begin Supplied data
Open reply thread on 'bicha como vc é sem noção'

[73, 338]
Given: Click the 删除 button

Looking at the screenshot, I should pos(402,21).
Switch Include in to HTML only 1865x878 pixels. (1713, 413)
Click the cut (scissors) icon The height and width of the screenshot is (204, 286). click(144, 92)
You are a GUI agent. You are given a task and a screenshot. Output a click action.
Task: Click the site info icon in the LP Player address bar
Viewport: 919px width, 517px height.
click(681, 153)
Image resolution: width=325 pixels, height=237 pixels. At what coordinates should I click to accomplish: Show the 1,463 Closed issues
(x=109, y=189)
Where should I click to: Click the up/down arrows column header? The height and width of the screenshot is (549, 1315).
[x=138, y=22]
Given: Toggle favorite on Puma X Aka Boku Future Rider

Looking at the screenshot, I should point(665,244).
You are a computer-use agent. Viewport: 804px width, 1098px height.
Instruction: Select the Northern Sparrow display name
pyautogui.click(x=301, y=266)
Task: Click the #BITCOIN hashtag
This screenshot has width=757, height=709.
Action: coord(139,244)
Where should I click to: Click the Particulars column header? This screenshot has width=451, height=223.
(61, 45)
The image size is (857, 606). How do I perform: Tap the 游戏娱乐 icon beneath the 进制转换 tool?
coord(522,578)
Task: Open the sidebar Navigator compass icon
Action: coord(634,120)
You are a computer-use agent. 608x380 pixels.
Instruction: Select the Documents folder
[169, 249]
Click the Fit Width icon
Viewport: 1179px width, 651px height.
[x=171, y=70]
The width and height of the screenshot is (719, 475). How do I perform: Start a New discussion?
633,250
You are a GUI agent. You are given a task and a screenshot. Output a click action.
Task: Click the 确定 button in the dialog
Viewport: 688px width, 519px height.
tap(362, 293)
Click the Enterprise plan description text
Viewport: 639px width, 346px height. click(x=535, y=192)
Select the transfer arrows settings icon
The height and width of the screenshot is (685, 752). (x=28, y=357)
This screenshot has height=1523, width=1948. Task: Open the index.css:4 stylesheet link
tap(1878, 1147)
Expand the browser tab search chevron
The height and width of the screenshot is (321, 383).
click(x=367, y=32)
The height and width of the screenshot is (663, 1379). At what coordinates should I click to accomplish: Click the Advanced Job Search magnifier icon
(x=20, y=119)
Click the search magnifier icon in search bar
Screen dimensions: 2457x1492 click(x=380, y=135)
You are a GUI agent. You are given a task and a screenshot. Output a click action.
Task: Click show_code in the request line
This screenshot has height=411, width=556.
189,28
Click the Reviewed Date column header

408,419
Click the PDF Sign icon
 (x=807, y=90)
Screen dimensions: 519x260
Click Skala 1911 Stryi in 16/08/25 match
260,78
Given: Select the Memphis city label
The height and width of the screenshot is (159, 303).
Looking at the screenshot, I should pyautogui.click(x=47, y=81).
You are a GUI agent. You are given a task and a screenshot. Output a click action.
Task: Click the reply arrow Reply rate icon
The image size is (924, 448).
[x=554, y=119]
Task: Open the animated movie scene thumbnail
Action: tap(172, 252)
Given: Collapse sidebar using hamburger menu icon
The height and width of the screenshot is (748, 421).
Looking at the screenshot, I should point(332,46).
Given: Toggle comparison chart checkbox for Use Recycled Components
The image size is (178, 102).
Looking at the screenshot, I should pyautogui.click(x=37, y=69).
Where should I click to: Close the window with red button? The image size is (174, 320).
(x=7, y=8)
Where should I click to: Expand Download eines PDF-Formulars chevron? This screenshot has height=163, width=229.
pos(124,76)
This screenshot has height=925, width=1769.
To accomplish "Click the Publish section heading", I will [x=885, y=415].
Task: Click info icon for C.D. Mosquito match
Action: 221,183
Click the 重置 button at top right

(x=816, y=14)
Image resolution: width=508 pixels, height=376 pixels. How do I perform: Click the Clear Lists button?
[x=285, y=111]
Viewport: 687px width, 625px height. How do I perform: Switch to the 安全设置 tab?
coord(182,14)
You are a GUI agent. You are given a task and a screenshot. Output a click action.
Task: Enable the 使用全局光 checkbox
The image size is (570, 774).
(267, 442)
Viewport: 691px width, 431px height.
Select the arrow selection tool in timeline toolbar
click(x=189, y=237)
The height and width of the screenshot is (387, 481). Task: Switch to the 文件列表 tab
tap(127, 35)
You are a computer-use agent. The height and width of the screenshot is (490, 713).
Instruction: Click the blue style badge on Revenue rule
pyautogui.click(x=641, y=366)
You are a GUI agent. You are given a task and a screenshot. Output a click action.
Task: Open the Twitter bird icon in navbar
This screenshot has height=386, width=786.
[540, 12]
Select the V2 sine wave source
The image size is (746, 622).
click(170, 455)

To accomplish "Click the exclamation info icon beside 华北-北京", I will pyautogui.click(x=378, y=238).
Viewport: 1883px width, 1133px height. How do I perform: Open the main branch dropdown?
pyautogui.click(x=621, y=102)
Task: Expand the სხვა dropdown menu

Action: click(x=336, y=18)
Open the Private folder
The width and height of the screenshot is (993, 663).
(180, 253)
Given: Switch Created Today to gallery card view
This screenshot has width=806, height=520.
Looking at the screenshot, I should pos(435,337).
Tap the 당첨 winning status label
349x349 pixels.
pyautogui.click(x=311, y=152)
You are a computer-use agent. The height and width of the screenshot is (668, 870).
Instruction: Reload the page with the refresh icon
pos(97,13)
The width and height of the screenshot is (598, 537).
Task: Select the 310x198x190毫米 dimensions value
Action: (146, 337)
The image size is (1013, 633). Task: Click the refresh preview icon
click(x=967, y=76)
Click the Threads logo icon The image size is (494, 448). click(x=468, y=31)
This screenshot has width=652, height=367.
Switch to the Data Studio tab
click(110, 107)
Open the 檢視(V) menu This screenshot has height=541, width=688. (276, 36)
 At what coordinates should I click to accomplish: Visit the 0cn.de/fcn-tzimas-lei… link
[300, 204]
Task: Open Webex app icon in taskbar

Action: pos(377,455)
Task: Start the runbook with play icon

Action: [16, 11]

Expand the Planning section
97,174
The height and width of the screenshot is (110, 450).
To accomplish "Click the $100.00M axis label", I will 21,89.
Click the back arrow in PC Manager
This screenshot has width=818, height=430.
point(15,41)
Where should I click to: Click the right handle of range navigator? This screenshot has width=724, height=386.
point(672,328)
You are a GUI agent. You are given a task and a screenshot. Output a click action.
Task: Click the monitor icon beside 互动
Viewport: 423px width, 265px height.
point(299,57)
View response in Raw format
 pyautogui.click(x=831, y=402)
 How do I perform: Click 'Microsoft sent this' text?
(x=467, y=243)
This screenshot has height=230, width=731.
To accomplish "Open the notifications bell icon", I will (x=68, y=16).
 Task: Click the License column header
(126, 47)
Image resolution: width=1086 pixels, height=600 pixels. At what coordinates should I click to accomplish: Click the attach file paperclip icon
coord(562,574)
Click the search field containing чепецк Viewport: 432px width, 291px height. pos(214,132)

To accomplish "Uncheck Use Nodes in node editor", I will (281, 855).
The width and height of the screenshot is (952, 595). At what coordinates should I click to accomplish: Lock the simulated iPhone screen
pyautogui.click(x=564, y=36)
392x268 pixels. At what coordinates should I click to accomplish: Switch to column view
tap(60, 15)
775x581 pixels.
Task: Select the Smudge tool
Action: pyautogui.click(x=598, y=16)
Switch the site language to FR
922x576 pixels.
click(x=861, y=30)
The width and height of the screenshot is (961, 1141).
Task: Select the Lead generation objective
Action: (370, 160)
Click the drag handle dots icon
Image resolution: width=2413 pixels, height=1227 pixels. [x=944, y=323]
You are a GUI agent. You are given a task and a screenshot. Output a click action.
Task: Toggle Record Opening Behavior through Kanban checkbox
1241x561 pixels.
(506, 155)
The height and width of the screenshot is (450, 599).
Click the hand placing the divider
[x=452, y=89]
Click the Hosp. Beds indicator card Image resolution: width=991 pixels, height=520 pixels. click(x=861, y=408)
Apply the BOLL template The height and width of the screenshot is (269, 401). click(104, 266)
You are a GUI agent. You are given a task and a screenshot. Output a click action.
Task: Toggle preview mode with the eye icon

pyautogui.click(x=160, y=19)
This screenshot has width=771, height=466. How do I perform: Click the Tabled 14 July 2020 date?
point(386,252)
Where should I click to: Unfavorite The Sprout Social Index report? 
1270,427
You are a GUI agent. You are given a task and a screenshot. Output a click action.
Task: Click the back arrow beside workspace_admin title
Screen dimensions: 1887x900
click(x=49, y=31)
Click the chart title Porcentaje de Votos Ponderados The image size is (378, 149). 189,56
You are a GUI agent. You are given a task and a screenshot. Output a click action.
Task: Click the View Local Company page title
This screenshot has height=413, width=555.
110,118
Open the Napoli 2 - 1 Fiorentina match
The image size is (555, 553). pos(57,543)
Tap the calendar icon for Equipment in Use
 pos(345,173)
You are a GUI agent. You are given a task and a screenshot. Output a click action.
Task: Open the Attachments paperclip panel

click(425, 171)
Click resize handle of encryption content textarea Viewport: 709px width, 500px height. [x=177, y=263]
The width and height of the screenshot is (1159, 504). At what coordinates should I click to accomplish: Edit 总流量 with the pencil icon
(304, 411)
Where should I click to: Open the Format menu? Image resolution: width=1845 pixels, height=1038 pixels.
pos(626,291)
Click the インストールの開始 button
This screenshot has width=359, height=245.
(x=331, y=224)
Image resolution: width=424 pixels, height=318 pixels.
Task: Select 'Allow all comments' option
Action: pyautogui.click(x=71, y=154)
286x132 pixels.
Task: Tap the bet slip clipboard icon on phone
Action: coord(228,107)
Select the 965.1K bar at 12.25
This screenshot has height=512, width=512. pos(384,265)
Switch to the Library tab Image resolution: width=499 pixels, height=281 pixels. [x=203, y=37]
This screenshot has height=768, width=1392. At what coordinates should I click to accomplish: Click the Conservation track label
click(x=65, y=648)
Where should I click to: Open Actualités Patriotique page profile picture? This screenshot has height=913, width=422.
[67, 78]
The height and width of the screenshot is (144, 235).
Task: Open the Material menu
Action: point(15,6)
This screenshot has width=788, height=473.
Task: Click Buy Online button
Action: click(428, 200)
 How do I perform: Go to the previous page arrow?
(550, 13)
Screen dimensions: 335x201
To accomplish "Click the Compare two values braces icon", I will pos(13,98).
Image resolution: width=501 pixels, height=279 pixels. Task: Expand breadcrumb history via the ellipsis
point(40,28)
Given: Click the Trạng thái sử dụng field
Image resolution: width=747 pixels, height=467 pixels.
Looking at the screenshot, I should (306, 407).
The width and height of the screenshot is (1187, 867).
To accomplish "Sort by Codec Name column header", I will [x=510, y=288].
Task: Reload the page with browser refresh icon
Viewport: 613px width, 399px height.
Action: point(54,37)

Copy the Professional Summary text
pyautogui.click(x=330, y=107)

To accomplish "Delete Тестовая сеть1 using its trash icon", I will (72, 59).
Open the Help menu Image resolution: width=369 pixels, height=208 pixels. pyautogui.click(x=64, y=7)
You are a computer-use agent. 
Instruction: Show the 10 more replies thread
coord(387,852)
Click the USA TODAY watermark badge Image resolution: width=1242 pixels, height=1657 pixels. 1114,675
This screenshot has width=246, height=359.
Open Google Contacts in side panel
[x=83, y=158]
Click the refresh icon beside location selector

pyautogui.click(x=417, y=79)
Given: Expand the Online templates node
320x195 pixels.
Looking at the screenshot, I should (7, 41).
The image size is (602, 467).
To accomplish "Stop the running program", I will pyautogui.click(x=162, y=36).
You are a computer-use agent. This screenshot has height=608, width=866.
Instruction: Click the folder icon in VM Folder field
end Supplied data
_Task prompt_
Reproduce verbatim the lines of the data running from the line containing "The image size is (602, 467)." through the end of the data, inclusive.

_Result of this exercise_
The image size is (602, 467).
To accomplish "Stop the running program", I will pyautogui.click(x=162, y=36).
You are a computer-use agent. This screenshot has height=608, width=866.
Instruction: Click the folder icon in VM Folder field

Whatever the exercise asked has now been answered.